Porkpie Hat—All Who Wander are not Lost

To put it kindly, my years of formal education were a mess.  In elementary school, I was “The Little Engine That Couldn’t,” trying to haul freight cars filled with thunderstorms and shadows along torn-up rails, over jagged, bleak mountain passes.

Predictably, my high school years were a battleground.  I was forever behind enemy lines, learning the useless art of self-sabotage.  Weaponizing my brain, trip-wiring my heart, poisoning the wells of my soul.  Like a raging Demogorgon, I was lashing about, biting all the hands that built the bridges that I burnt.

My informal education, by contrast, was a much more beautiful mess.  By the end of grade 10, I had the good sense to effectively drop out of school.  Unwisely, maybe, I began self-medicating with beer and hashish on Spanish Banks in Vancouver, playing pinball and pool in the billiard halls along West Broadway.  I was earning enough money from dishwashing and the occasional waiting gig to at least keep a roof over my head.

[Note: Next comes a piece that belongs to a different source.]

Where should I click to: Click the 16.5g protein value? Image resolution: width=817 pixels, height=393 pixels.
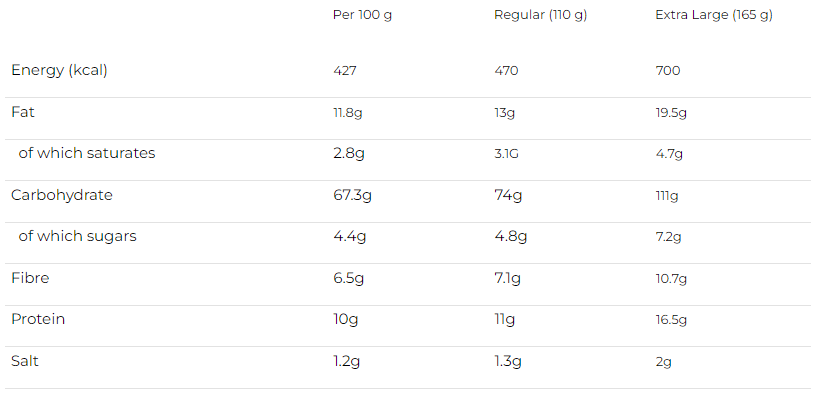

Whenever I could, I would hang out in the Wilson Recordings Library at UBC, listening to record after record on their turntables: string quartets, rock, recordings of absurdist plays by Ionesco and Beckett, and scratchy old jazz records.  I swear that I learned more about what’s valuable in this world from the chord progressions of Thelonius Monk and the sweet sound of Lester Young’s saxophone than from any school counsellor.  I learned more about the sheer delight of wordplay from Steely Dan and Bob Dylan than I did in any ELA class.  I learned more about appreciation of diversity and individual beauty from David Bowie than from, well, anything else, ever.  None of that is the fault of my regular high school teachers.  They were mostly decent, caring people.  Also, probably pretty inspiring, if I had been ready to buy what they were selling.  I wasn’t.

One winter night, a friend convinced me to attend a poetry reading by this woman named Susan Musgrave.  She was reading from a book titled Songs of the Sea Witch. What a revelation.  Such pitch black, otherworldly beauty, visceral and surreal.  I immediately went out and stole a copy of it from Blackberry books.

I think in every life, there are those moments of inspiration that can open your eyes to new ways of seeing the world.  As a wise Canadian magus once said, “There’s a crack in everything/ That’s how the light gets in.” And at that time in my life, I was as cracked as a ceramic cat dropped from a third-floor balcony.  So in pieces, yet so ready to be flooded with the strange beam of light that Musgrave’s poetry sent my way.

Almost immediately, I enrolled in a creative writing course at what was then Capilano College.  I continued my education with AU, and then UBC.  It’s perhaps one of life’s delicious ironies, or perhaps just a neat synchronicity, that Susan Musgrave ended up being one of my instructors in the UBC Creative Writing MFA program.

It’s another of those ironies that I, the high school dropout, wound up so many years later as a high school teacher.  The bulk of those years have involved teaching in an alternative high school, often to kids not much different from myself at their age.  Damaged, maybe, but with so much human potential, searching the darkness for some sort of light.

Something I have come to understand over the years: real learning only happens when we are ready for it.  In that sense, all of us who are interested in growing our hearts, brains and souls are autodidacts; each of us is actively traveling through life, seeking the learning experiences we need.

I suppose we all have a unique journey towards education and enlightenment.  The launching pad, fuel, trajectory, and velocity all vary.  For some, it’s a linear, carefully plotted progression from Point A to Point B.  For others, it’s a drunken, blindfolded cartwheel through a hall of mirrors.  Perhaps someone is inspired at five years old, lying in the backyard watching the spinning constellations, to pursue an academic passion for quantum mechanics.  For another, an acid trip in the hills of Bali might inspire a concerto for theremin and gamelan orchestra.